THE PROBLEM>
Rewrite the lines from the one containing "You are a GUI" through the end of the data below, inclusive, replacing "chevron" with "caret" and keeping everything else unchanged. Leave the pictures out of your answer.

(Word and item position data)
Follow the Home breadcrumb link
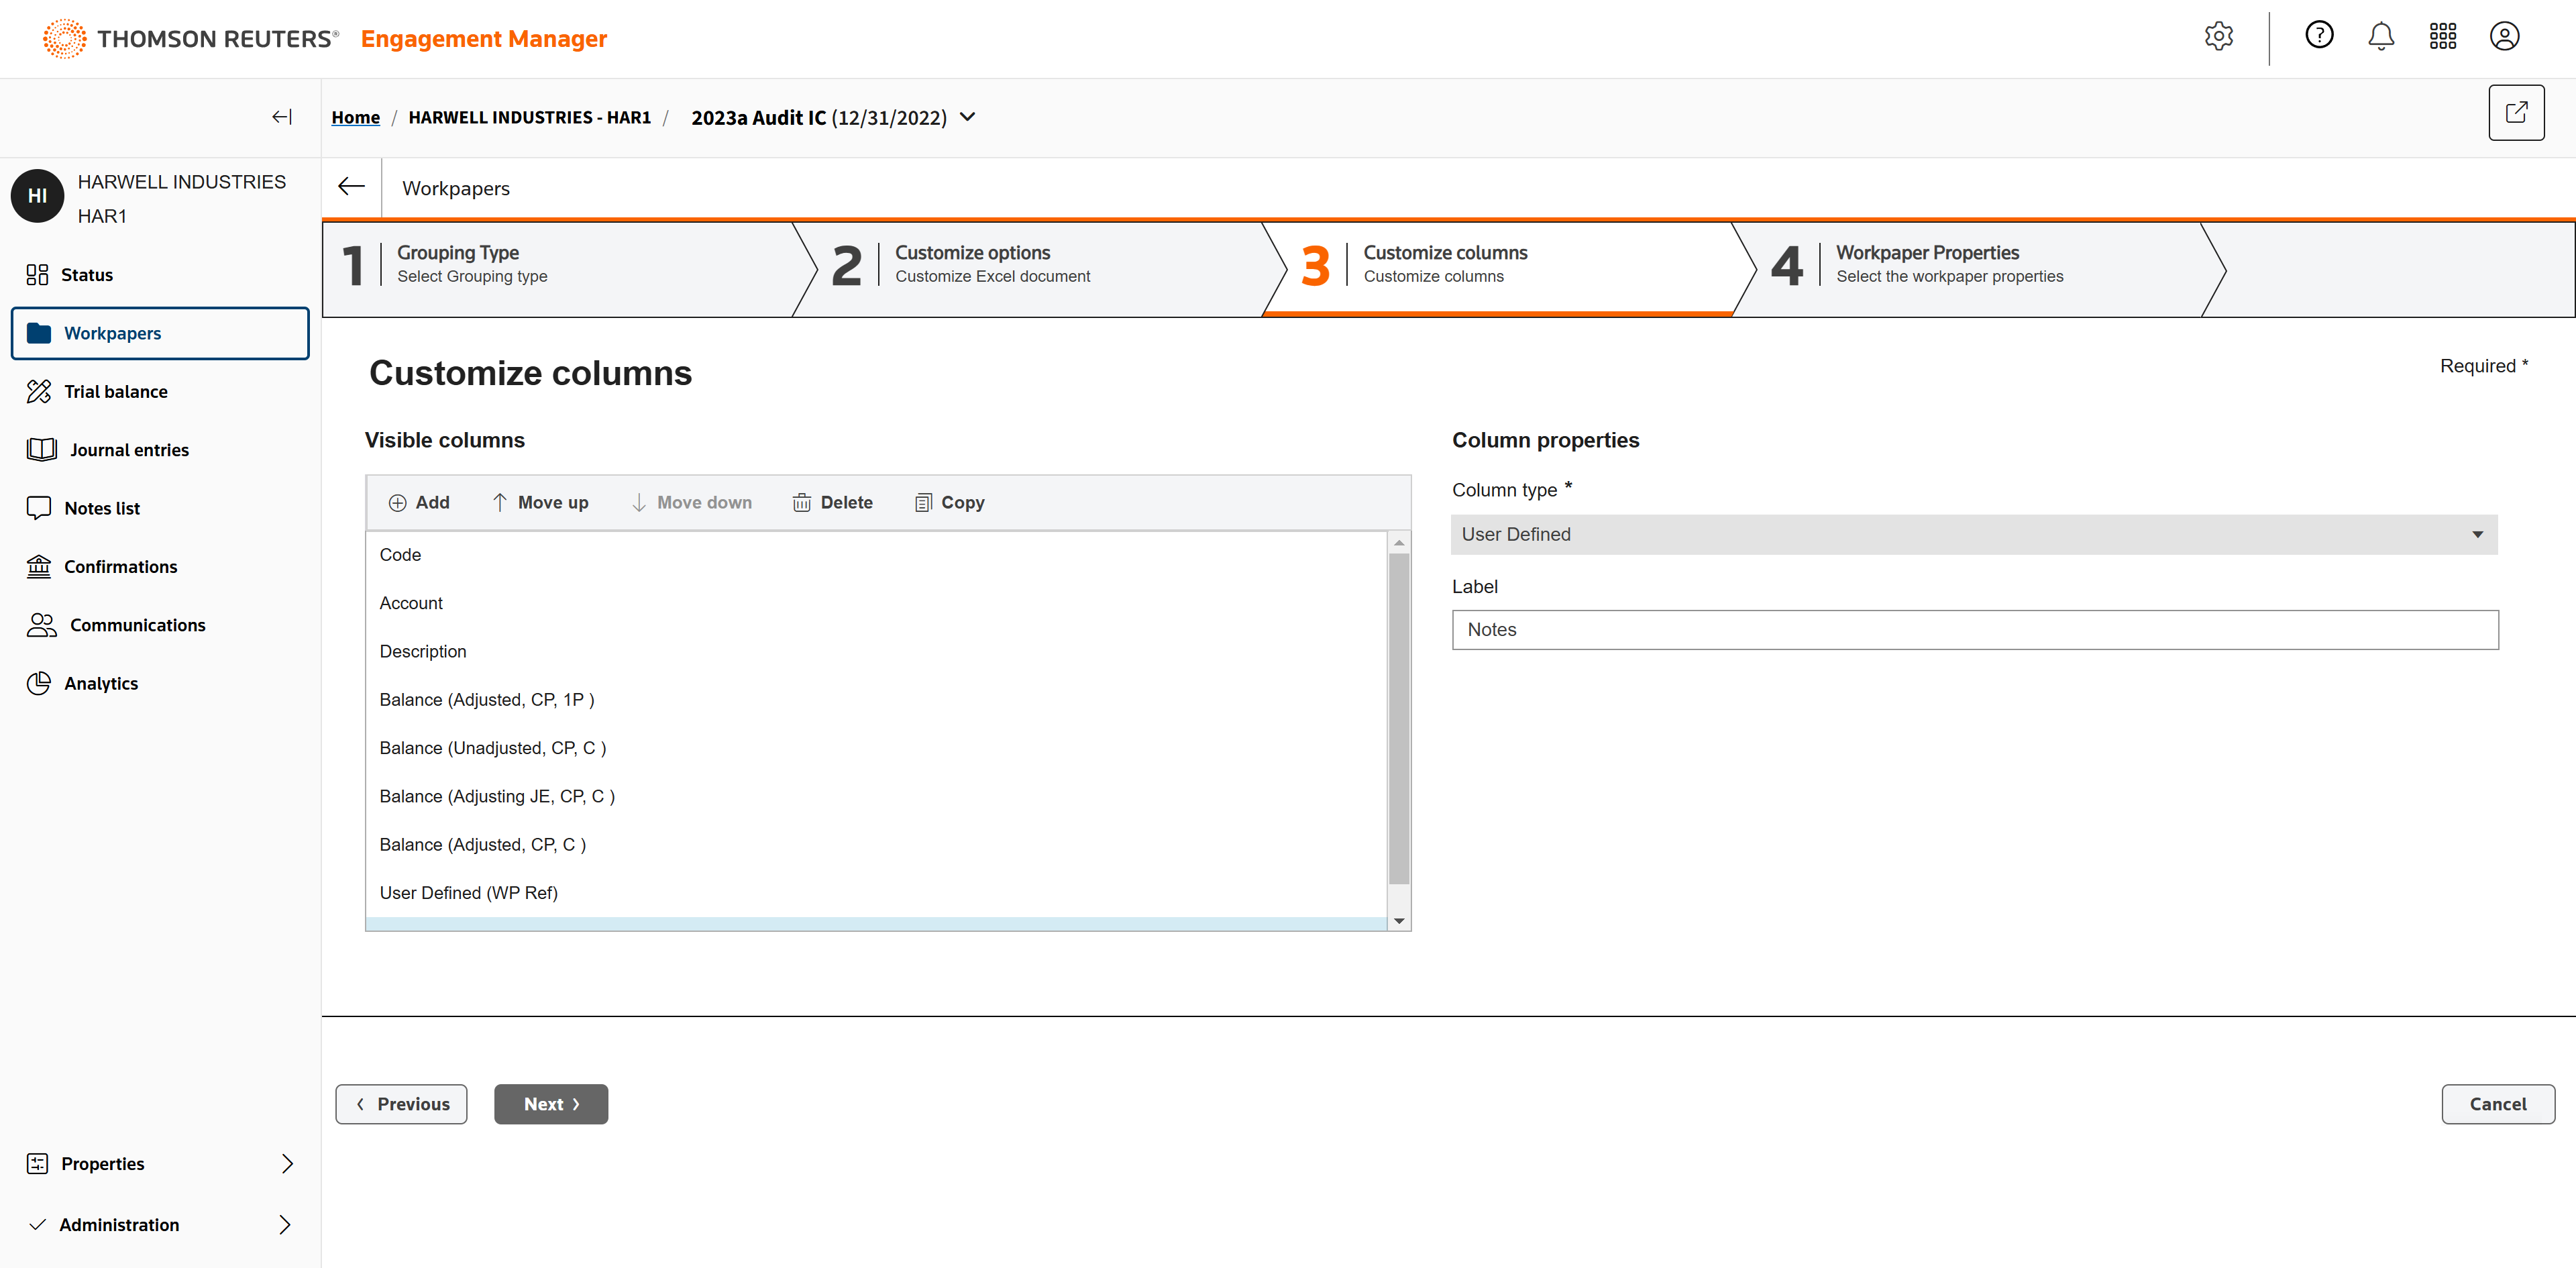This screenshot has height=1268, width=2576. click(x=355, y=117)
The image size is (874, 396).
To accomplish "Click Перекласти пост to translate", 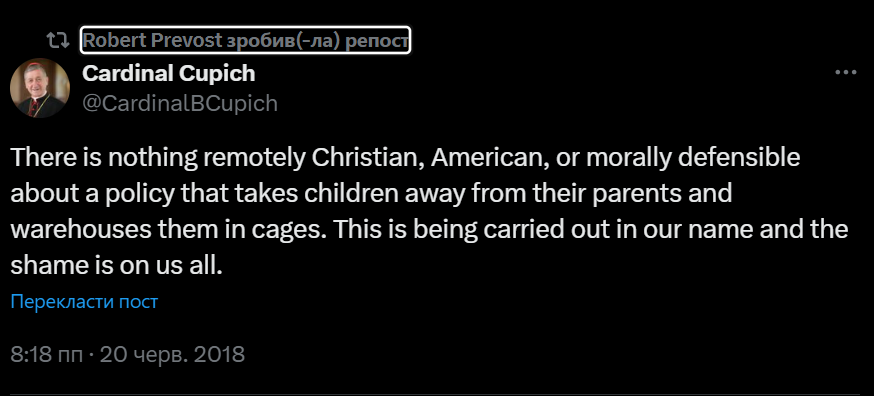I will point(84,302).
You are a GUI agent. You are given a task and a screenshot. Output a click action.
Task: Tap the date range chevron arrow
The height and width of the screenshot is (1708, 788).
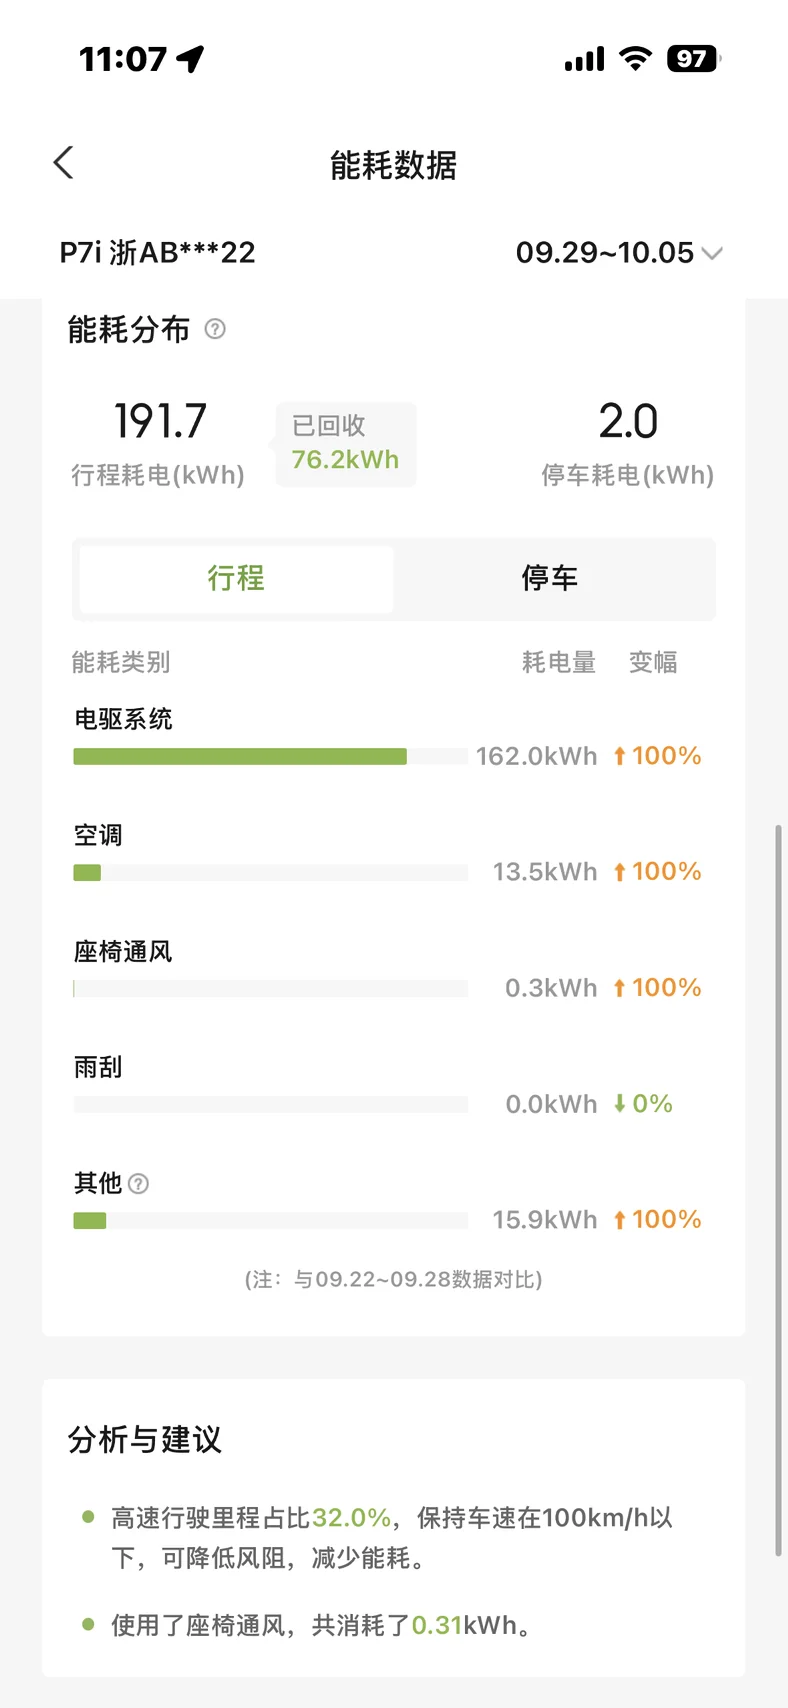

OUTPUT FOR THIS EXERCISE>
You are a GUI agent. You are given a task and a screenshot. Output a click action.
Task: Tap the date range caret arrow
The height and width of the screenshot is (1708, 788).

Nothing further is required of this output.